WHAT IS NEEDED:
Could you rewrite every line of the records below as a JSON list of strings, one string per line, with blank lines left out?

BEGIN RECORD SET

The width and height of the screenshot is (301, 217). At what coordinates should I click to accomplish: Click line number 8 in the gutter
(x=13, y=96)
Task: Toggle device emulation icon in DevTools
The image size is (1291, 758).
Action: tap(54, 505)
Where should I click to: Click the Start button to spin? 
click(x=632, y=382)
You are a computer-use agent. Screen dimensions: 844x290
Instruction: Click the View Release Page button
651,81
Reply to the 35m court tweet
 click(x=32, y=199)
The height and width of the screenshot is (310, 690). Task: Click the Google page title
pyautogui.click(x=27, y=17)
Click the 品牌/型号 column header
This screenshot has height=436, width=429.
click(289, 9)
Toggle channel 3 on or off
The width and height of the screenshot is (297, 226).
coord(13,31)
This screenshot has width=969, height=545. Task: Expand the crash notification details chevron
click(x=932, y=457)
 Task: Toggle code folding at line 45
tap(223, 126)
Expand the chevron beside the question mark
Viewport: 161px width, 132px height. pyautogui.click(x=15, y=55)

END RECORD SET

REPLY:
[
  "The width and height of the screenshot is (301, 217). At what coordinates should I click to accomplish: Click line number 8 in the gutter",
  "(x=13, y=96)",
  "Task: Toggle device emulation icon in DevTools",
  "The image size is (1291, 758).",
  "Action: tap(54, 505)",
  "Where should I click to: Click the Start button to spin? ",
  "click(x=632, y=382)",
  "You are a computer-use agent. Screen dimensions: 844x290",
  "Instruction: Click the View Release Page button",
  "651,81",
  "Reply to the 35m court tweet",
  " click(x=32, y=199)",
  "The height and width of the screenshot is (310, 690). Task: Click the Google page title",
  "pyautogui.click(x=27, y=17)",
  "Click the 品牌/型号 column header",
  "This screenshot has height=436, width=429.",
  "click(289, 9)",
  "Toggle channel 3 on or off",
  "The width and height of the screenshot is (297, 226).",
  "coord(13,31)",
  "This screenshot has width=969, height=545. Task: Expand the crash notification details chevron",
  "click(x=932, y=457)",
  " Task: Toggle code folding at line 45",
  "tap(223, 126)",
  "Expand the chevron beside the question mark",
  "Viewport: 161px width, 132px height. pyautogui.click(x=15, y=55)"
]